== Excerpt provided ==
============================================================

In Print: The Great Stars Series
David Thomson
Reviewed by Kimberley Jones, Fri., Jan. 8, 2010
Ingrid Bergman (Great Stars)
Humphrey Bogart (Great Stars)
Gary Cooper (Great Stars)
Bette Davis (Great Stars)
by David ThomsonFaber and Faber Inc., $14 each (paper)
First of all, to clear up any confusion: David Thomson, the British film historian, should not be mistaken for David M. Thompson, the British film and TV producer, or David Thompson, the mass-market adventure writer, or even David Bordwell, the renowned film theorist who writes standard-bearer film school texts with his wife, Kristin Thompson. There's just the one David Thomson – you know, the one who wrote the invaluable The New Biographical Dictionary of Film, now in its fourth edition – but you could hardly be faulted for wondering if Thomson had cracked the nut on human cloning or was perhaps running a small sweatshop of writer drones in his basement: How else to explain his astonishing output? In just the last two years, he's produced, in addition to regular columns for the UK's Guardian, the chatty Have You Seen...?: A Personal Introduction to 1,000 Films; a memoir, Try to Tell the Story; and November's book-length study The Moment of Psycho: How Alfred Hitchcock Taught America to Love Murder. He waited all of five days to put his stamp on 2010 with these four slim new releases, first published this summer in England and part of (one hopes) an ongoing Great Stars series.

============================================================

== Task A ==
Could you reproduce, word for word, the part of the review of David Thomson's Great Stars books that opens with the words containing "In Print: The" and closes with "Cooper (Great Stars)"?
== Task B ==
Please pick up the review of David Thomson's Great Stars books after its last sentence and keep writing it.

== Data shown ==

============================================================

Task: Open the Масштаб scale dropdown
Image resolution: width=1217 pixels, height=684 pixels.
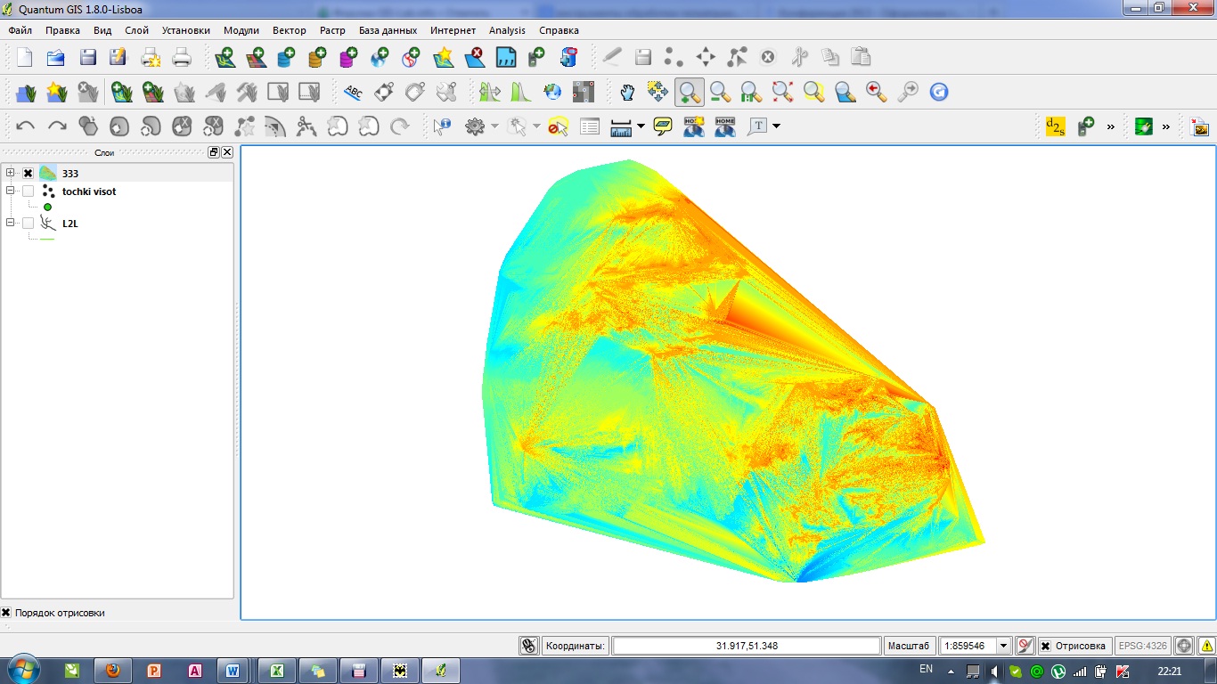Action: point(1003,646)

============================================================

== Output A ==
In Print: The Great Stars Series
David Thomson
Reviewed by Kimberley Jones, Fri., Jan. 8, 2010
Ingrid Bergman (Great Stars)
Humphrey Bogart (Great Stars)
Gary Cooper (Great Stars)

== Output B ==
The series is trim in scope, page count (the longest tops off at 144 pages), and even design; each book could fit in a roomy pocket. As the leading lights of their era, the stars tend to have walk-on parts in one another's books, which makes sense, since so often they were partnered, onscreen and in bed. It appears there were very few stars Cooper didn't double-bill in the boudoir with, although Davis managed to avoid it. Then again, if she'd won the hard-fought part of Scarlett O'Hara and he'd landed Rhett Butler (shudder to think, but David O. Selznick seriously considered him), there's a good chance that distinction would have been gone with the wind.
The books follow the same schema as Thomson's Biographical Dictionary: a chronological dispatching of the star's filmography with a dash of character psychology. He diagnoses Bergman's film choices, for instance, as the product of a gravitational pull toward self-punishing parts: "[S]omething in the noble Ingrid craved being degraded, or brought close to ruin – anything that would require long, painful moral rehabilitation." Meanwhile the case for (or, more often, against) Cooper comes down to his clothes fetish and obsessive cocksmanship (Thomson rather lingers on what was, legend has it, an especially fine piece of equipment). "Gary Cooper was not the brightest soul, not the most intelligent or steadfast man," Thomson writes in closing. "He could be weak, timid, self-indulgent, a snob, lazy, indifferent, an opportunist. None of which ever stopped him looking like Gary Cooper." Unfortunately the book is too short, and its purpose too precise, to explore anything more than the outsider's perspective of Cooper's famous good looks; one is left wondering how Cooper himself felt about looking so good, or if he worried that was all his legacy would amount to.
There are small annoyances: Thomson likes to reimagine the plots of films to suit his tastes (as with Davis' poorly aged women's pictures) and wastes time with what-ifs (as in, what if Bergman had played Streetcar Named Desire? Easy: Blanche DuBois' honey drawl would've tasted a lot like Swedish meatball). And, as anyone who's ever wanted to throw the New Biographical Dictionary against the wall knows, Thomson can be infuriating with his cut-downs and flat dismissals.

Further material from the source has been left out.